▶ **DIRECTIONS**
Once the images are set aside, print the remaining lines below exactly.

▶ **THE DATA**
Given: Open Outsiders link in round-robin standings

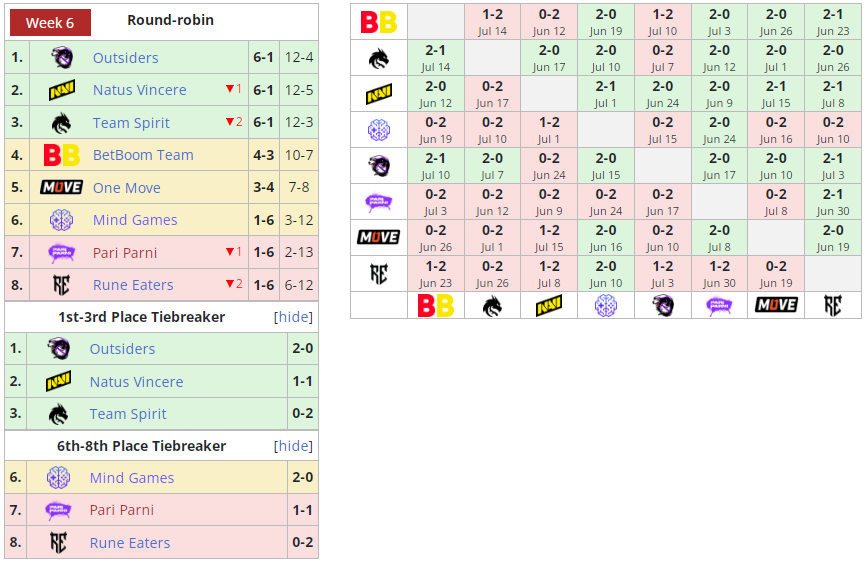Looking at the screenshot, I should coord(125,58).
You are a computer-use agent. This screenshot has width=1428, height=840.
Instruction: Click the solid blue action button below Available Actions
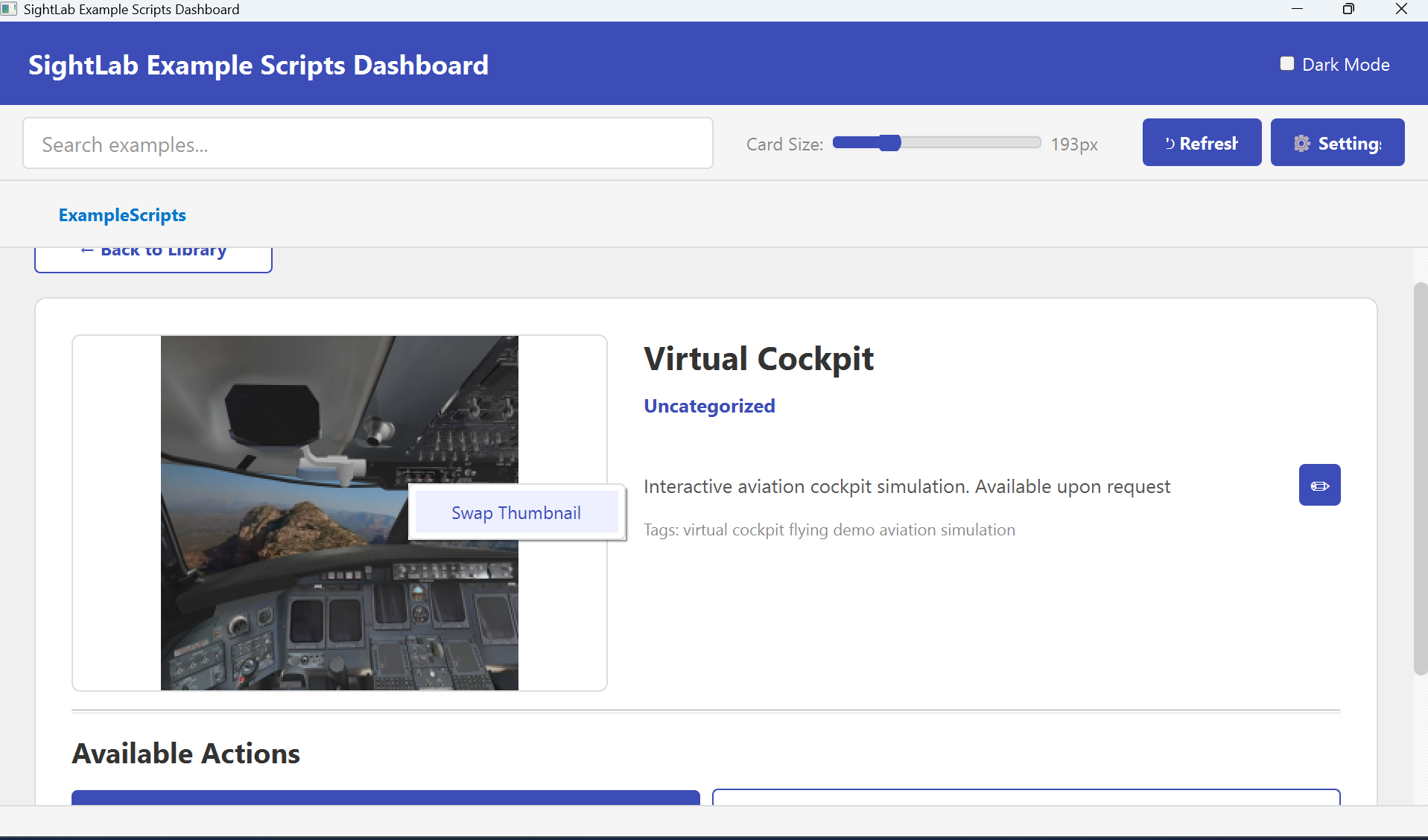click(x=385, y=797)
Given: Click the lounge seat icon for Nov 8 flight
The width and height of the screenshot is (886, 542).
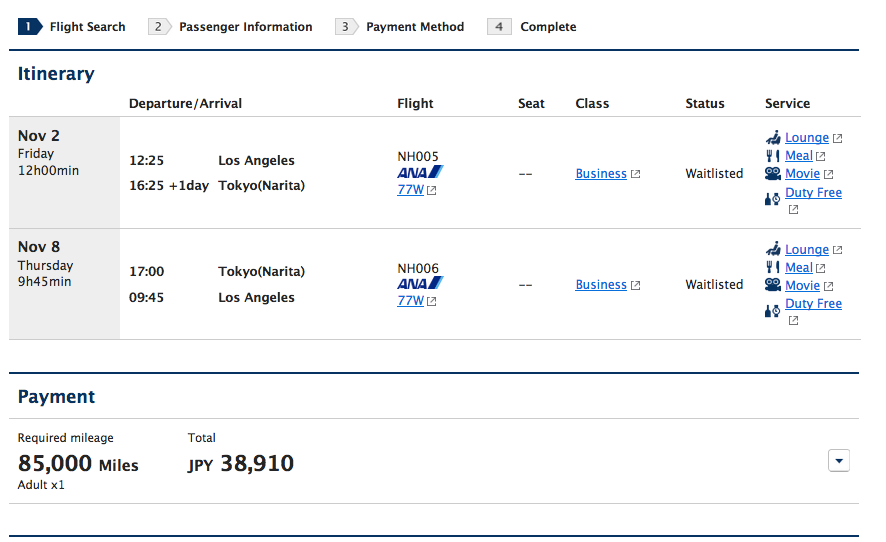Looking at the screenshot, I should click(773, 250).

▶ **SOLUTION BELOW**
Given: Open Outsiders link in round-robin standings

Looking at the screenshot, I should coord(125,58).
You are a computer-use agent. This screenshot has width=1428, height=840.
Instruction: Click the solid blue action button below Available Actions
click(x=385, y=797)
Given: Click the lounge seat icon for Nov 8 flight
The width and height of the screenshot is (886, 542).
Looking at the screenshot, I should click(773, 250).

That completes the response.